PASSAGE

# What do you do if you don't get a 'clean break'?



## eam (Jun 5, 2002)

As I've said before, my cheeses don't always come out the way they're supposed (or at least how I think they're supposed to). Sometimes I don't get the clean break I should have. I've mostly just taken the cheese and turned it into some kind of fresh-eating cheese instead of continuing with the hard cheese I was making.

What do you do? Or, what else can I do with a batch if I don't get a clean break?

Thanks.
Elizabeth


----------



## linn (Jul 19, 2005)

I wait a little longer until I get something close to a clean break. Next time you might try adding just a tiny bit more rennet.


----------



## Alice In TX/MO (May 10, 2002)

Are you using real rennet, not the tablets? Is your rennet fresh?

Sometimes it takes a bit more time, as mentioned above.

MATERIAL PROVIDED
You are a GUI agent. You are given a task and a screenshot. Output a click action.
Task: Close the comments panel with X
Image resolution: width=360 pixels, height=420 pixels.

EXERCISE GOAL
Write what comes next in the cheesemaking discussion about not getting a clean break, picking up after its last sentence.

WRITTEN ANSWER
----------



## eam (Jun 5, 2002)

I'm not exactly sure what happened this time but I used a starter I've never tried before. I don't really understand all the chemistry of what's going on but I think maybe I should have left the starter longer before adding the rennet. 

I used the NE Cheesemaking recipe for goat's milk cheddar. The starter I used, though, was the farmhouse starter from Hoeger's. I've been wanting to try it so thought I'd give it a shot.

When I added the rennet and was stirring, within a minute or two it starting thickening. Silly me, I thought that was a good sign! But, when I left it to sit for an hour, the cheese had coagulated (was even quite hard / almost rubbery) but didn't give me a clean break. I had to somewhat force my finger through to get it to break at all. The whey was a nice green-ish color (that I thought was good!). 

The rennet is fresh (again NE Cheesemaking, yes, tablets but not junket tablets).

Comments welcome!
Elizabeth


----------



## Alice In TX/MO (May 10, 2002)

Hmmmmmm. I've not had that experience.

If it's that set up, it's tooooooo set, I think.

I've had culture problems trying to use buttermilk instead of purchased culture. I tossed out that batch.


----------



## linn (Jul 19, 2005)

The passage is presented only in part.